25 agosto 2012

Federais do Ceará analisam pedido de reunião para discutir fim da greve


A Associação dos Docentes de Universidades Federais do Ceará (Adufc) afirmou na noite desta sexta-feira (24) que faz análise jurídica do pedido de professores que questionam a forma como a greve das universidades federais do Ceará chegou ao fim. O anúncio foi feito após três horas de reunião com a diretoria da Adufc, que analisava o pedido de nova assembleia.

Segundo o assessor jurídico da Adufc, Renato de Melo Cruz, a decisão sobre aceitar ou não o pedido de assembleia será definido na próxima semana. Caso seja aceito, a associação terá 48 horas para promover a convocação. Na quinta-feira, os professores contrário ao fim da greve coletaram 600 assinaturas em uma petição para agendar a nova assembleia. A assessoria jurídica da Adufc não afirmou se tem posição favorável ou contra a petição. “Isso é um objeto de análises. Só podemos nos manifestar de forma oficial, na próxima semana”, diz Renato de Melo.

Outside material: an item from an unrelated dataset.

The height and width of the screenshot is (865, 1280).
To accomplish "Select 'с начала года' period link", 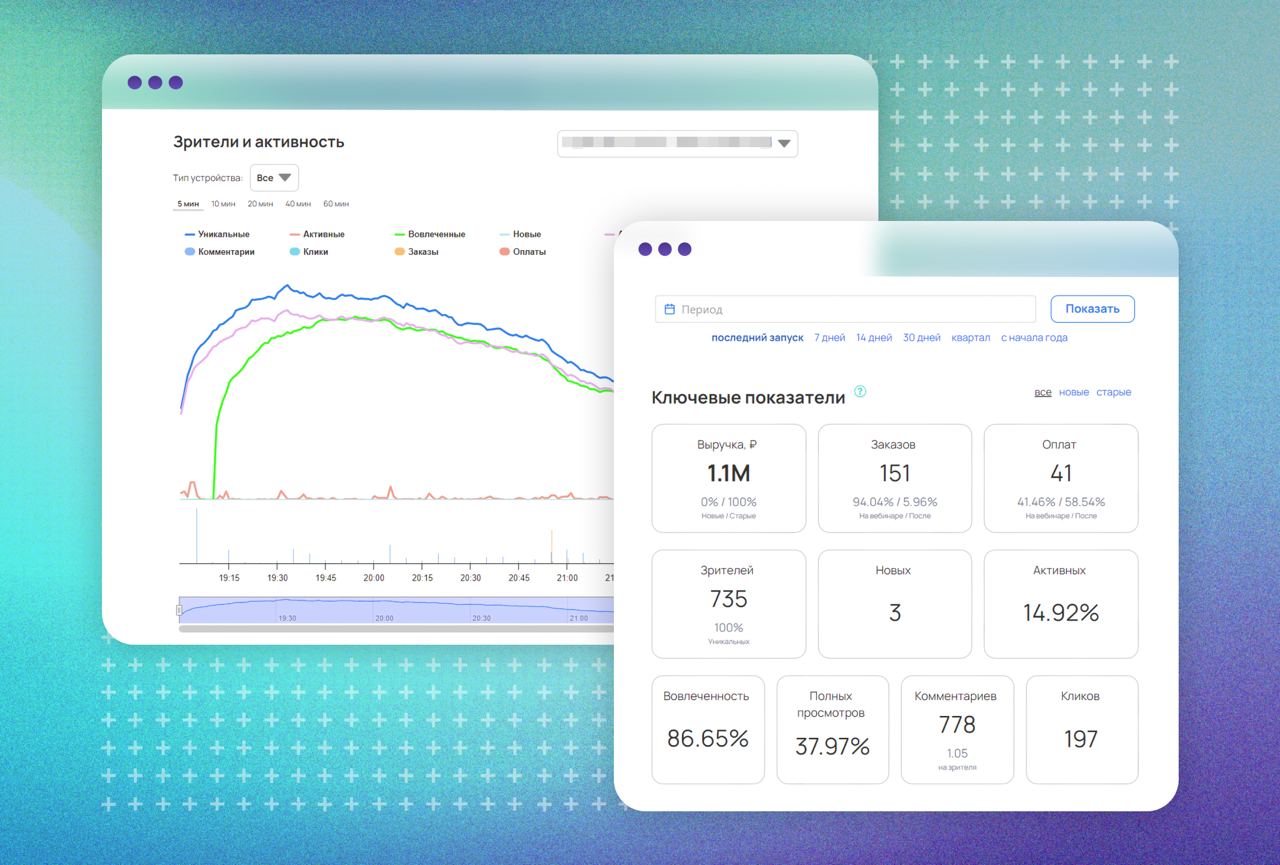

Apesar de o fim da greve ter sido homologado na quinta-feira (23), ainda não há reunião sobre a reformulação do calendário escolar para repôr as aulas perdidas com a greve. Parte dos professores defende que a decisão que pôs fim à greve seja invalidada e que a paralisação continue na Universidade Federal do Ceará (UFC) e Universidade da Integração Internacional da Lusofonia Afro-Brasileira (Unilab).

Assembleia polêmica
 
Os docentes que questionam o fim da greve estudam recursos jurídicos que possam invalidar a decisão, segundo o professor da UFC campus do Cariri Tiago Coutinho. A convocação feita pelo Sindicado dos Docentes das Universidades Federais do Estado do Ceará (Adufc) previa assembleia nesta quarta-feira (22) para debater a contraproposta feita pelos professores a ser apresentada ao comando de greve nacional, que dialoga com o governo federal sobre a greve. Segundo Coutinho, o fim dagreve só poderia ser votado por meio de plebiscito. Durante a reunião, parte dos professores decidiram acrescentar na pauta a votação pelo fim da greve. “A gente estava em um cliclo de debate com a diretoria em assembleias, em todas assembleias ficou certo que a greve só sairia por meio de um plebiscito. Não poderia ter mudanças na pauta”, diz o professor.

Posição do governo
 
O governo federal encerrou a negociação com os grevistas. Pela última proposta do governo, um professor com doutorado e de dedicação exclusiva passará a ganhar nos próximos três anos dos atuais R$ 7.627,02 para R$ 8.639,50. Já o salário inicial dos professores iniciantes com mestrado e dedicação de 40 horas saltará de R$ 3.137,18 para R$ 3.799,70. A remuneração do professor titular com dedicação exclusiva – aqueles que estão no topo da carreira – passará de R$ 11,8 mil para R$ 17,1 mil. O governo propôs também diminuir a quantidade de níveis da carreira de professor universitário, de 17 para 13, alegando que assim facilitaria a progressão dentro da profissão. Até o dia 31, o governo enviará projeto de lei ao Congresso Nacional com os termos acordados no documento assinado nesta sexta e incluirá no Projeto da Lei Orçamentária Anual o valor que permitirá o pagamento, em 2013, da primeira parcela do reajuste proposto.